If Maersk had stayed with all Boeings then the outlook would have been better.
3rd May 2012, 17:40
a very sad day for Danish aviation
I think a very sad day for Aviation in Europe. First Cimber and now baby. Hope all of them get their jobs.
A sad day for Danish aviation indeed. I remember a couple of years ago when Cimber hadn't yet bought Sterling. Sterling was a pretty big airline back then, especially in the low cost market. I flew with them about one week prior to their bankruptcy, in a Boeing 737-700 on a short route between two scandinavian cities. We were about five passengers in the whole cabin and the flight attendants didn't look very happy...
However, I never understood how they made any money under Cimbers ownership either (obviously they didn't).
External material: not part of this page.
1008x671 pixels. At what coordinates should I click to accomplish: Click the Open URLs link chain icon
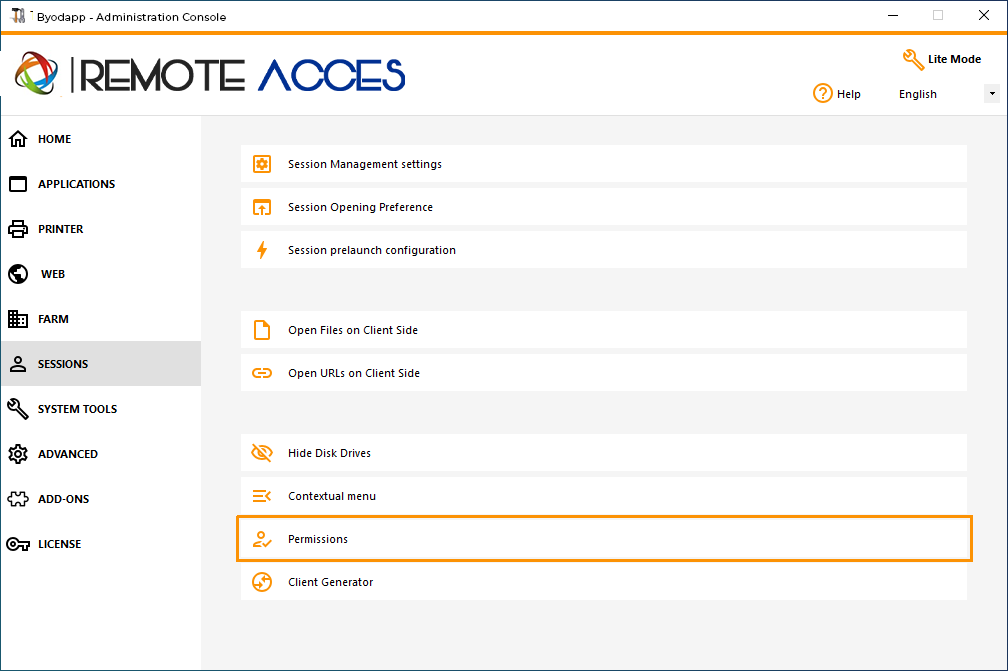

They flew all these strange routes, like from Copenhagen to the island of Bornholm in a Boeing 737. I'm no expert, but that doesn't sound profitable at all.
There aren't many Danish airlines left now,? Besides SAS, the only carriers I can come to think of is Sun Air of Denmark and DAT.
3rd May 2012, 18:06
Very sad to see the end of this old airline. I don't know how long it had been established, but I can remember their Nord 262's 40 years ago.
3rd May 2012, 20:46
I have to agree with the seniments expressed that this is a sad day for aviation with both Cimber Sterling & bmibaby effectively bowing out. I was only in Copenhagen a few weeks ago and it was the first time I'd seen the 737's with the viking livery on the tail. They were impressive looking aircraft and and always it was a pleasure to see and hear the ATR's.
There are so many hundreds of people that work tirelessly at these airlines, that take pride in building the reputation of the airlines and create what must be like extended families. It is always sad, I think, when an airline ceases. I think airlines are more than just businesses. They envoke other emotions, beit of patriotism or safety, something homely or exotic.
It seems that the way of the world right now is that "big is best". Only the biggest airlines with the deepest pockets can survive. I don't like this personally, I'd rather there be a mix of airlines, of choices.
It's good that we have Ryanair, EasyJet, Norweigian, but equally it's good that we have SAS, Finnair, the 'legacies'. But so to it's important that we have the regionals. Unfortunately without the critical mass, they don't always have the financial cushion to work through the bad times.
Finncomm is now Flybe Nordic, Wideroe (although retaining it's livery) is now SAS, Aer Arann now operates only under Aer Lingus Regional. Our skies are going the way of the USA. Every airport will see the same few carriers.
I feel somewhat guilty for starting this thread, and for making further comment since I have not been fortunate enough to fly with either Cimber Sterling or bmibaby. However that doesn't lessen my thoughts to the people that care about what they do, how their company's are perceived and the pride they have in the brands that serve the public.
This really is a tough, unforgiving and sometimes heartless industry.
So whilst I may not have sampled the services, I would, since I started this depressing thread, like to say best of luck to everyone that has worked in the Cimber, Sterling, bmibaby. None of us ever knows what the future really holds, but let us all hope that better things will come.
4th May 2012, 12:58
Could someone shed any light on this sad story - Has the whole group been declared bankrupt, ie Is the maintenance base also closed or is it "just" the operational airline? Truly a sad day for Danish and European aviation I remember how great it was to see the old Sterling colours back in the air in 2009 on the 737s and remember the Cimber 262s and Sterling 72s and Caravelles belching black smoke with great affection.
8th May 2012, 19:28
Danish paper Jyllandsposten reports that Flybe Nordic battles for the entire ex-Cimber domestic network, all 15 aircraft and the staff of 250. There is a fleet commonality around ex-Cimber's and Flybe Nordic's (ex-FinnComm) ATR-42/72 fleets.